New Zealand Rugby is set to consider selecting overseas-based players for the All Blacks, tax breaks, and privately-funded contracts among other ideas in attempts to find a solution to plugging its player drain.
A report in New Zealand’s Herald On Sunday at the weekend revealed that the country’s governing body for the game is set to host a summit with stakeholders including agents to address increasing concerns around keeping players at home in the face of greater financial incentives from Northern Hemisphere clubs.
Player retention has long been a challenge for NZR as European and Japanese clubs plunder Kiwi resources, from All Blacks squad members through its five Super Rugby franchises and even, according to NZR chief executive Steve Tew in a recent interview with London’s Daily Telegraph, to schools athletes as young as 15.
At the top end of the player chain, the Herald’s report suggests elite All Blacks such as captain Kieran Reed and Beauden Barrett are the top earners with annual salary packages in excess of NZ$1 million (€590,000) and are not likely to join the exodus.
Yet the recent decisions of squad members such Lima Sopoaga to join Wasps next season and Bordeaux-bound Seta Tamanivalu have underlined the vulnerability of Steve Hansen’s wider squad to the lure of big contracts overseas, even just 18 months out from the next World Cup in Japan.
NZR’s summit will come against a backdrop of increasing broadcast revenues in France’s Top14 and a likely rise in the English salary cap from £7m (€7.8m) per club per season to £12 (€13.5m).
Which is why the involvement of agents in the NZR working group is seen as key to gleaning a more candid assessment of the thoughts of their clients, the players, than is perhaps provided directly through official channels.
Among the suggested solutions reportedly on the table at the summit are the introduction of tax breaks similar to those currently available for players in Ireland, France and the UK; private investment funding player contracts; widening the retainer system to include payments for fringe players attending All Blacks camps; and the relaxing of NZR policy regarding the selection of overseas players for the All Blacks.
It may sound counter-intuitive that the latter measure could help player retention in New Zealand but the theory is that having the ability to select offshore All Blacks will make them less attractive to foreign clubs used to having the monopoly on their availability during international windows when their homegrown players are called into Test squads.
Private investors are not a new idea when it comes to funding player contracts.

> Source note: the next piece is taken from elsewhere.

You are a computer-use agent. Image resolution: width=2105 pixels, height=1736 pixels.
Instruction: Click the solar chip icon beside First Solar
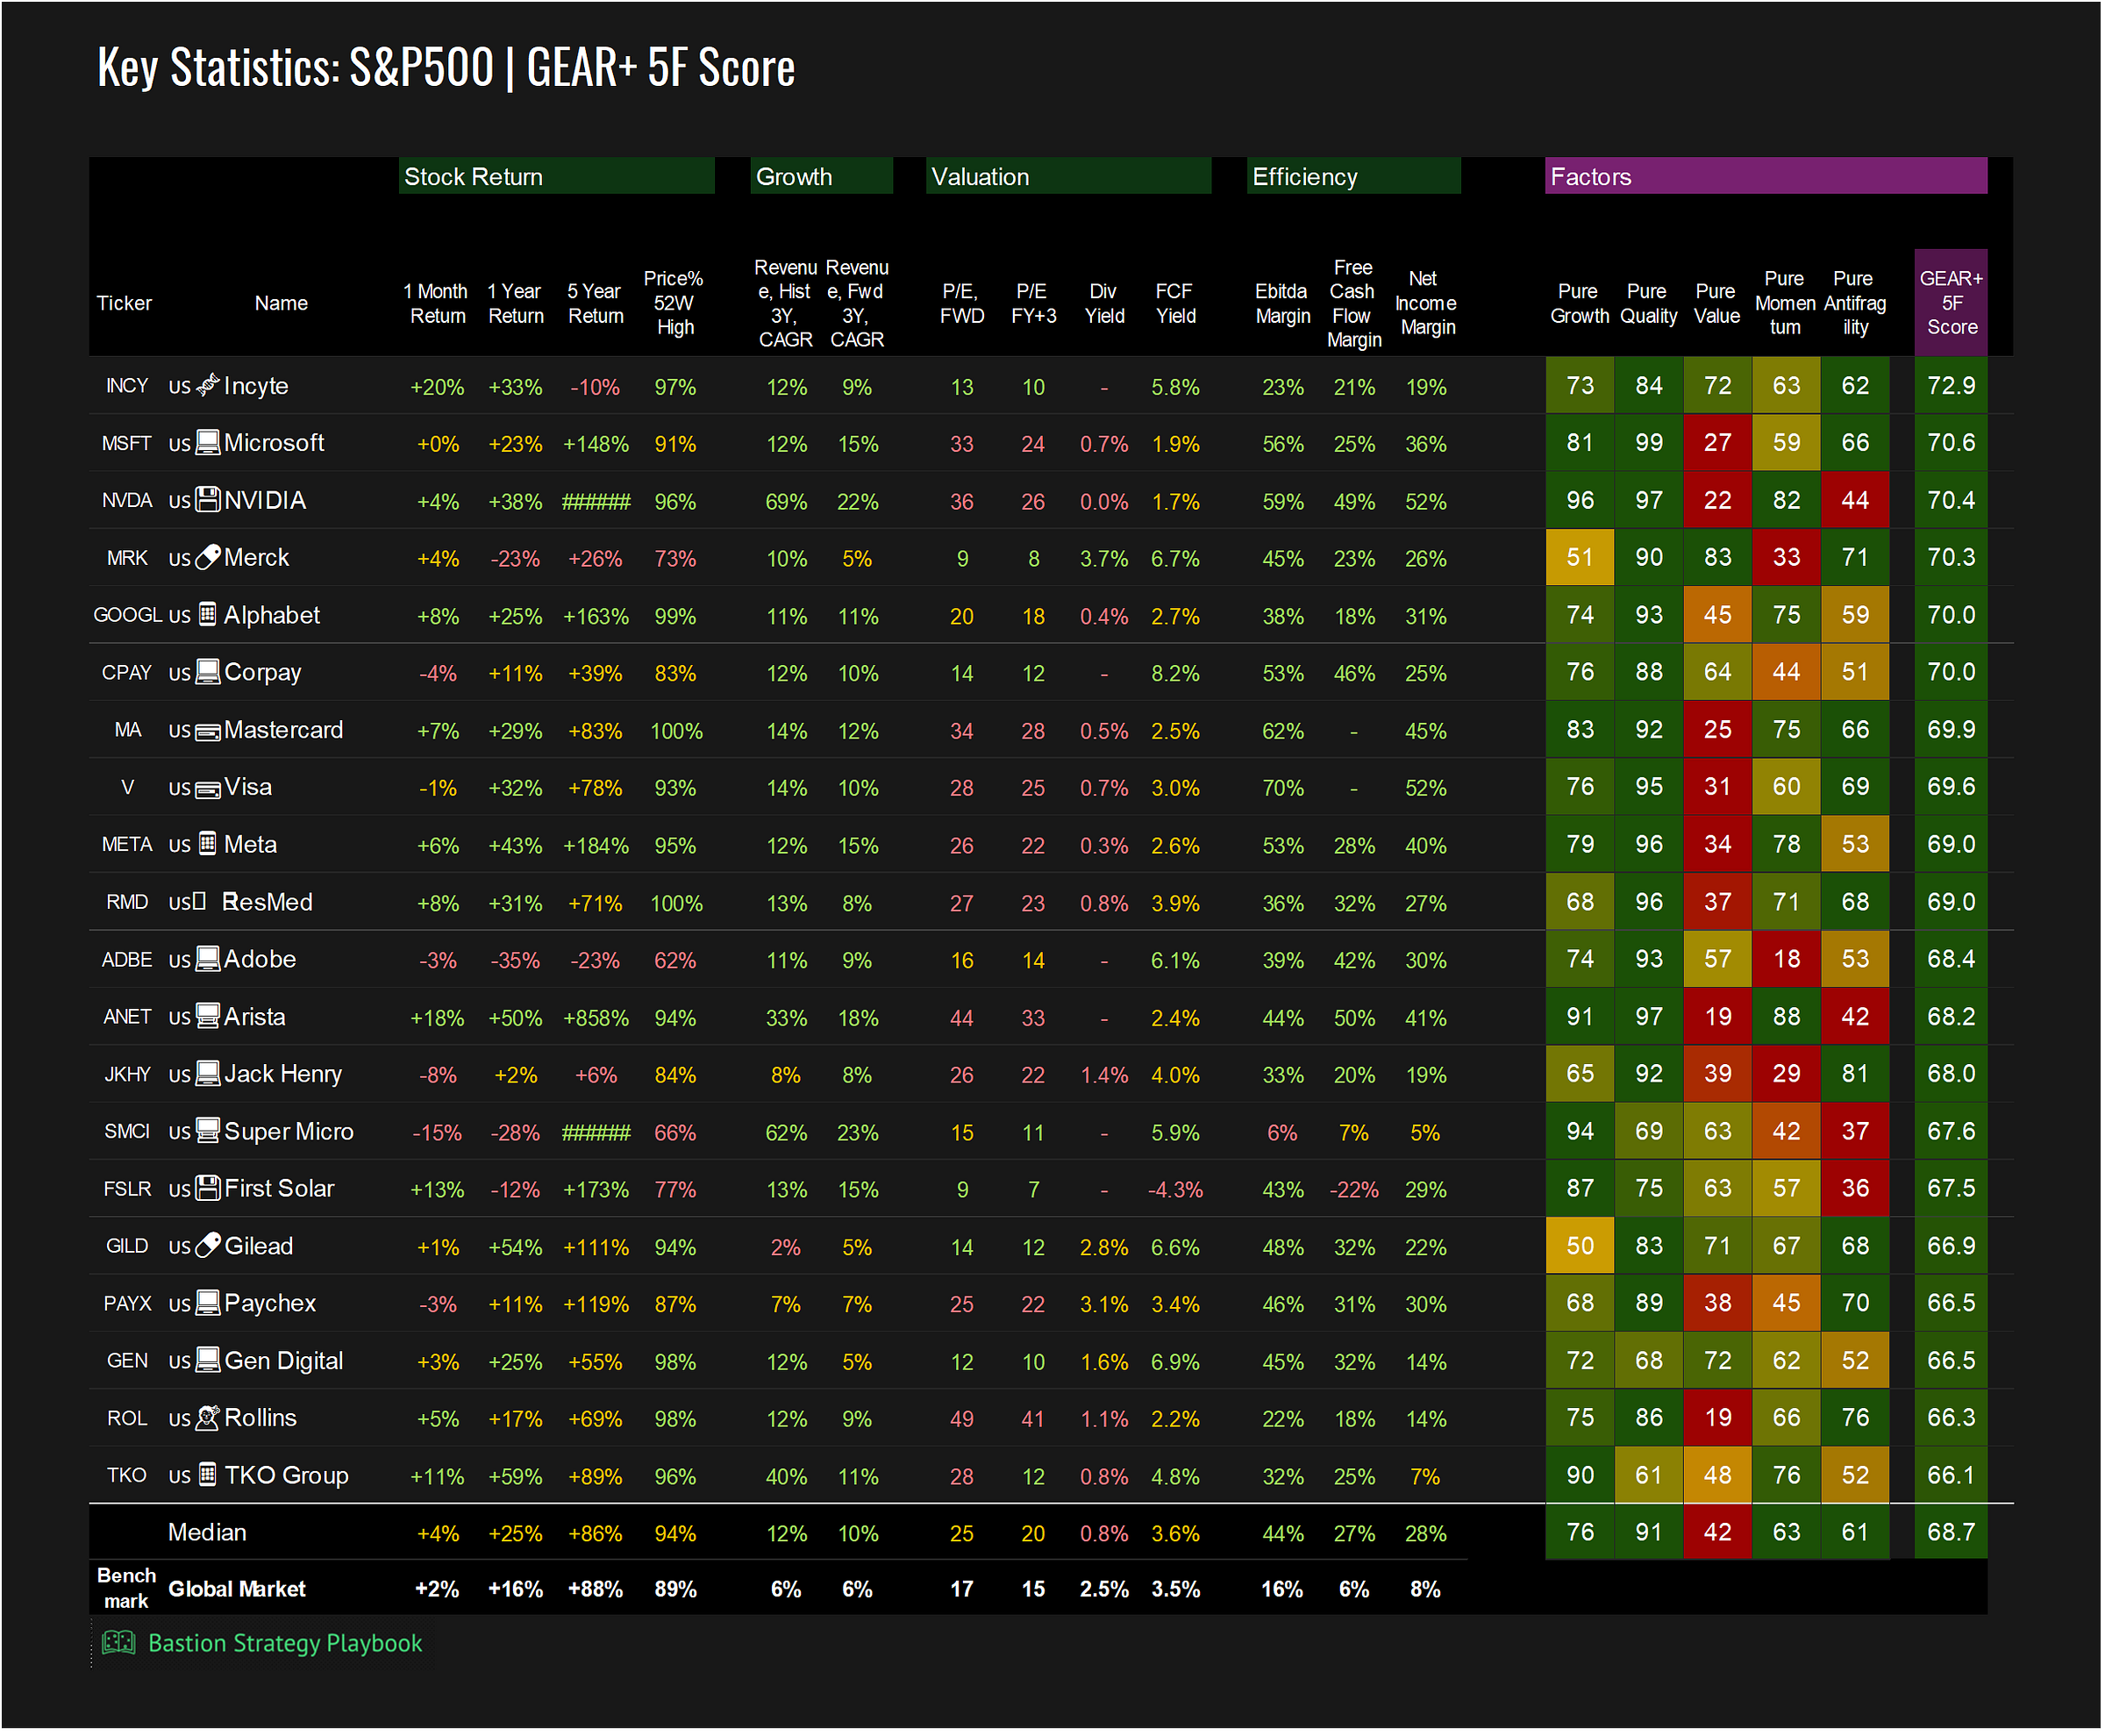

In Ireland, the IRFU’s bid to bring Johnny Sexton home from Top14 club Racing Metro in 2014 was aided by a commercial deal the fly-half struck with billionaire businessman Denis O’Brien and NZR is to discuss this model to help fund its player retention.
Yet it is the concept of tax concessions for players that appears to be most attractive, with the governing body seen to be at a serious disadvantage to the rest of world rugby in this regard.
The Herald’s report cites Ireland’s system whereby sportspersons can claim tax relief of 40% on their 10 highest-earning years as professional athletes if they retire within the EU, while there are image rights tax breaks for players in both the Premiership and Top14, all of which make salary packages even more attractive than at home in New Zealand.
Clearly there is much for those attending the NZR summit to discuss although the report suggests those in the governing body have not yet reached panic stations on the issue of player retention.
Certainly results on the field for Steve Hansen’s world champions do not suggest the All Blacks are in crisis as sights are turned on a historic third World Cup success in row 18 months from now.
Yet while the discussions continue and solutions are pored over, their relative merits analysed at length, there will be the nagging awareness that European and Japanese clubs continue to circle around their country’s greatest sporting resources.